Lei saltò in piedi. «Cosa?»
Ruben la guardò, freddo. «Prima o poi doveva pagare per le sue colpe, no? Vorrà dire che lo farà stavolta, scontando al loro posto un crimine che non ha commesso.»
Marietta si irrigidì. «Perché?» chiese con voce tremante. «Perché hai fatto tutto questo? Sapevi che l’avrebbero preso al posto tuo e non provi nessun rimorso…»
«Perché t’interessi tanto di lui?» chiese lui di rimando, alzandosi in piedi a sua volta.
Marietta non rispose.
Non era in grado di spiegare l’irrazionalità di quei momenti in cui lo aveva sentito così vicino, in cui aveva visto riflesse in lui le proprie colpe, il proprio passato. O forse sì, ma la sua mente si rifiutava di farlo. Di riconoscere che aveva cercato così meschinamente in Roger un modo per sentirsi meno sola, meno colpevole…
«Sono entrato nel commercio clandestino tre anni fa, dopo che sei arrivata qui» disse Ruben a mezza voce, sorprendendola: stava rispondendo alla sua domanda, il viso rivolto al muro bianco, come se ci fosse qualcosa che solo lui poteva vedere. Un ricordo. «Ero solo un responsabile di magazzino, e non avevo il potere o i soldi per cambiare il mondo o costruire un futuro diverso. Mi ero sempre accontentato di ciò che avevo, fino ad allora.»
Marietta lo ascoltava, incantata. Non aveva mai sentito Ruben dire tante parole di fila.
«Ma poi non ho voluto più accontentarmi. Volevo qualcosa di migliore, anche se l’unico modo per cui avrei potuto avere abbastanza denaro da assicurarmelo era illegale. Volevo un futuro che nessun passato sarebbe stato in grado di annientare.»
«Cosa vuoi dire?» chiese lei debolmente. «Tu non hai un passato di colpe contro cui combattere.»
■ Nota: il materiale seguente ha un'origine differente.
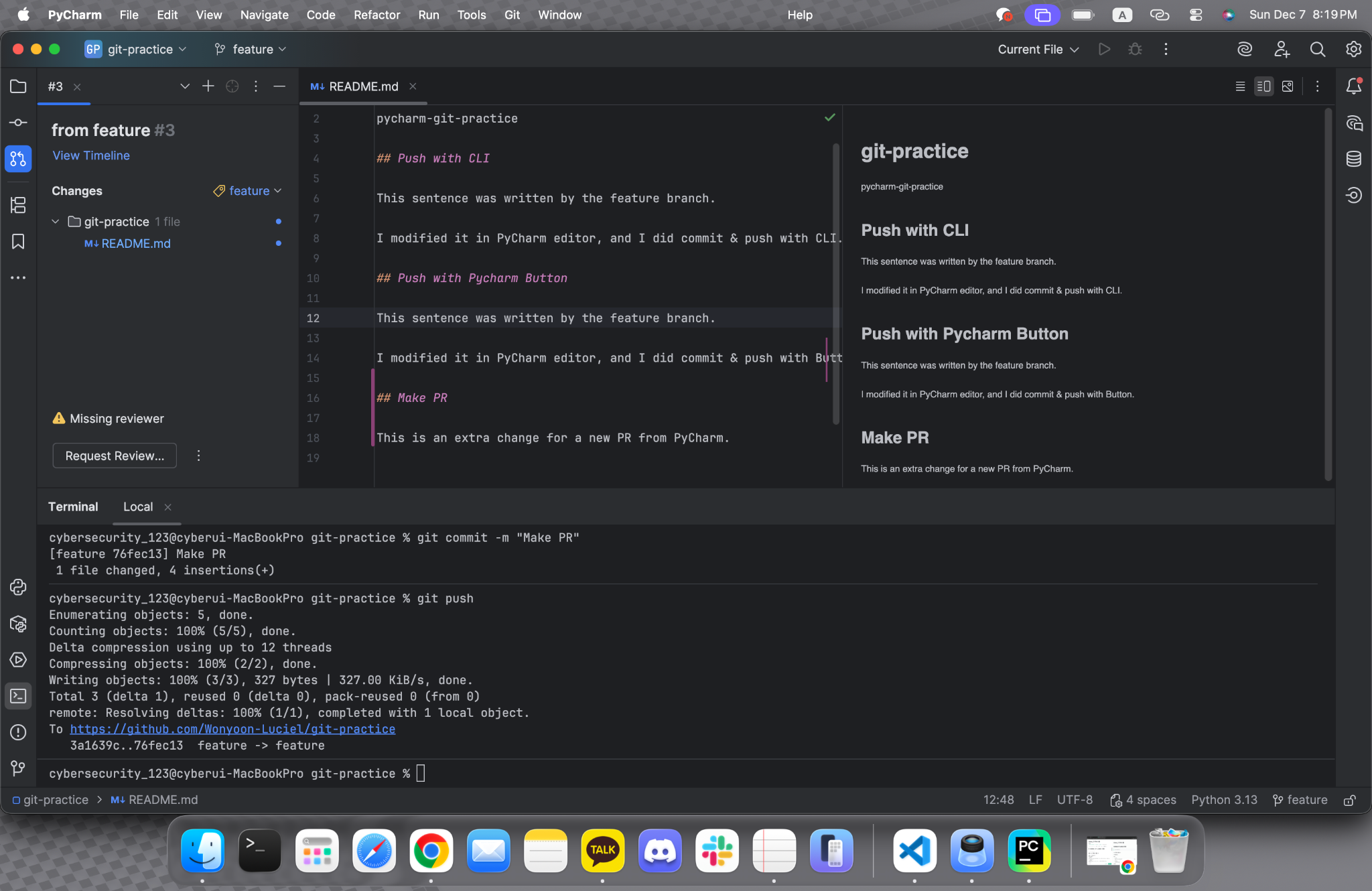Click the Search Everywhere magnifier icon
1372x891 pixels.
(1317, 50)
Ruben volse il viso dall’altra parte, sottraendo dallo sguardo di lei il proprio profilo. Marietta non poteva far altro che fissare le sue spalle, larghe, robuste, solide come le certezze che non aveva mai avuto.
«Ma tu sì. Quel futuro lo volevo insieme a te.»
Marietta vacillò.
Fu come se improvvisamente un colpo di vento avesse spalancato tutte le imposte della stanza buia dov’era vissuta tutto quel tempo e lei scoprisse che non era una cella oscura e fredda, ma un salone caldo e dorato. Un palazzo costruito attorno a lei senza che se ne accorgesse; costruito da Ruben.
Realizzò ciò che legava lui a lei da tutti quegli anni, realizzò che aveva passato tutto quel tempo cercando di costruire qualcosa di meglio per lei, e che non se n’era mai accorta. O non aveva mai voluto guardare con attenzione.
E si sentì male, perché un sentimento così fedele, incondizionato, un sentimento così bello da parte di un uomo così discreto e generoso non poteva essere rivolto a lei. Era sbagliato. Era terribile.
Ruben non poteva amare una creatura cieca e macchiata dalla vergogna quale lei era. Non lo meritava. Lui non meritava lei, ma qualcosa di immensamente maggiore.
Una donna senza colpe irredente, una donna senza occhi ciechi, che non cercava di appigliarsi a un altro solo per disperazione e solitudine.
Una che non era lei.
Stordita, si rese conto solo allora di una figura argentata apparsa nella stanza. Un cigno, messaggero dell’ultimo canto delle vecchie certezze di Marietta che morivano.
«Hanno preso Roger Davies» disse la familiare voce di Cho Chang, la sua migliore amica. «Spero che tu abbia portato Marietta al sicuro. Non te l’avrei mai affidata se non fossi stata sicura che te ne saresti preso cura meglio di me, Armstrong. Tienila lontana dai Magazzini di Smistamento, d’ora in avanti, o non ti perdonerò mai.»
Poi il cigno si dissolse, e la stanza calò in un silenzio interrotto solo dai singulti violenti del pianto di Marietta.